Rows from a dataset
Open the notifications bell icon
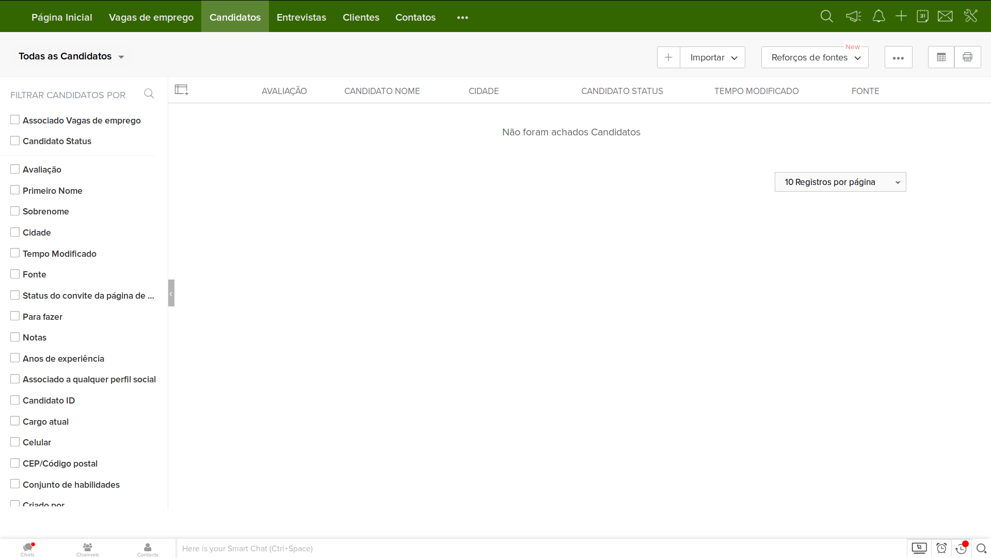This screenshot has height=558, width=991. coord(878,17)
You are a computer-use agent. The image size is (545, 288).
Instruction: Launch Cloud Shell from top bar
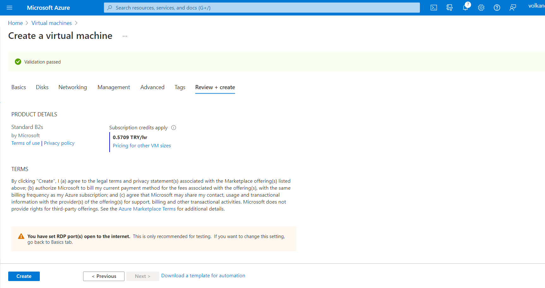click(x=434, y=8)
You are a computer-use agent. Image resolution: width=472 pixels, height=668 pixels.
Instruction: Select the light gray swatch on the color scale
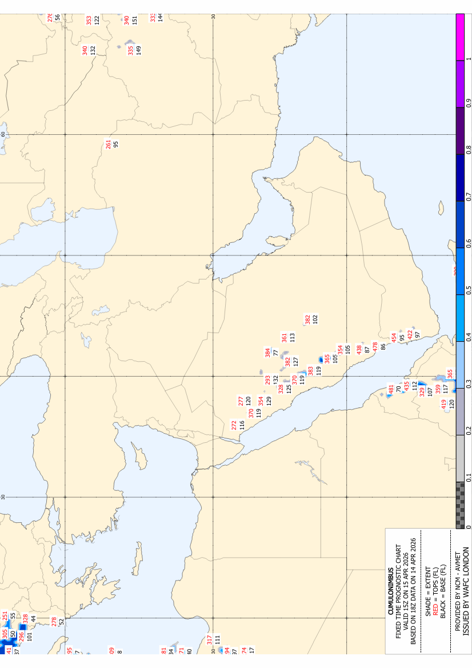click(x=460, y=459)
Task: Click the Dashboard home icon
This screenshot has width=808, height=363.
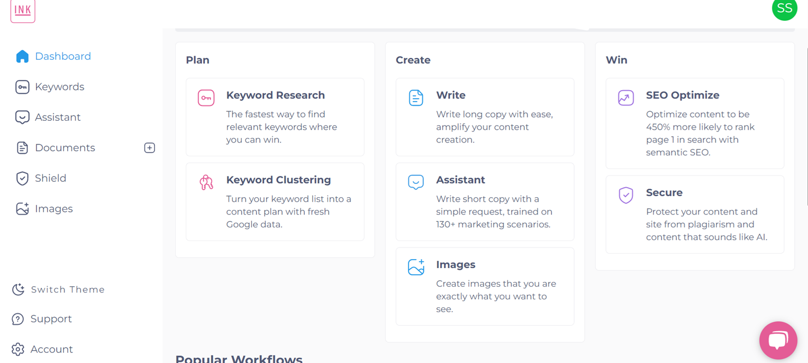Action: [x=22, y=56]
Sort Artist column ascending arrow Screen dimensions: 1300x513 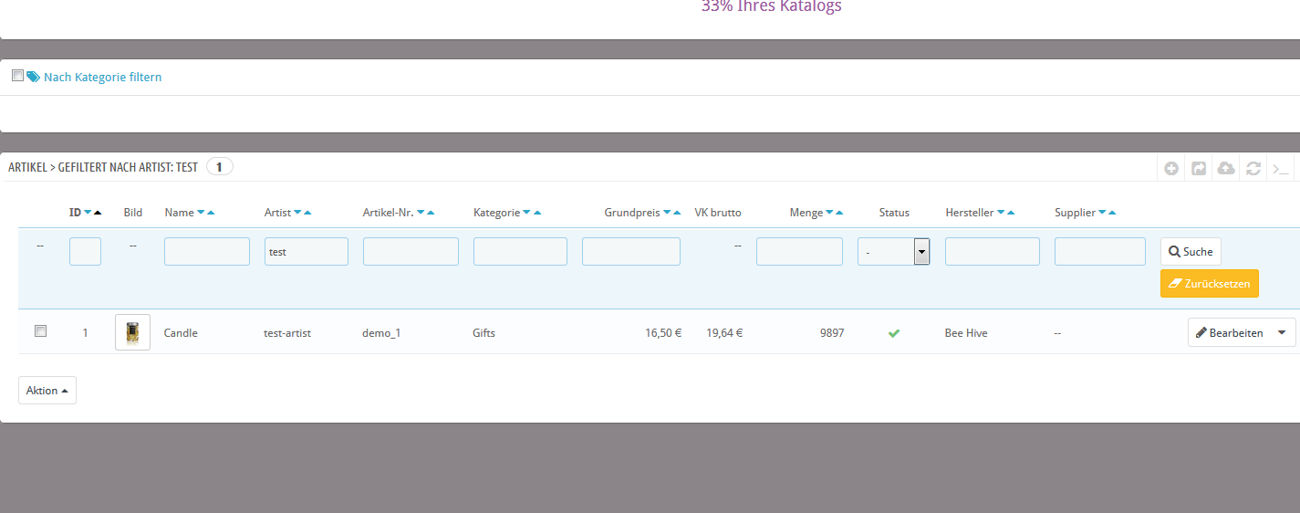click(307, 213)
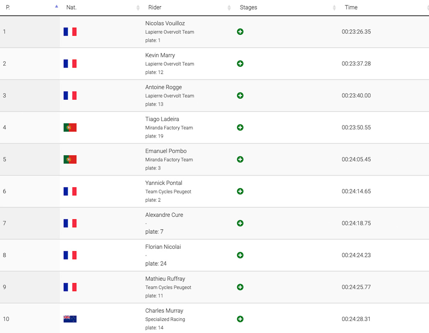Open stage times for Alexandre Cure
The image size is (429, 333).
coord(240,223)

To do |
Put the lines from the first one through the line containing "click(x=460, y=459)", both ends included, into a JSON list of strings with one string per line and no blank lines. Leave the pictures out of the answer.

Finished task |
[
  "Open the notifications bell icon",
  "This screenshot has height=558, width=991. coord(878,17)",
  "You are a computer-use agent. The image size is (545, 288).",
  "Instruction: Launch Cloud Shell from top bar",
  "click(x=434, y=8)",
  "You are a computer-use agent. Image resolution: width=472 pixels, height=668 pixels.",
  "Instruction: Select the light gray swatch on the color scale",
  "click(x=460, y=459)"
]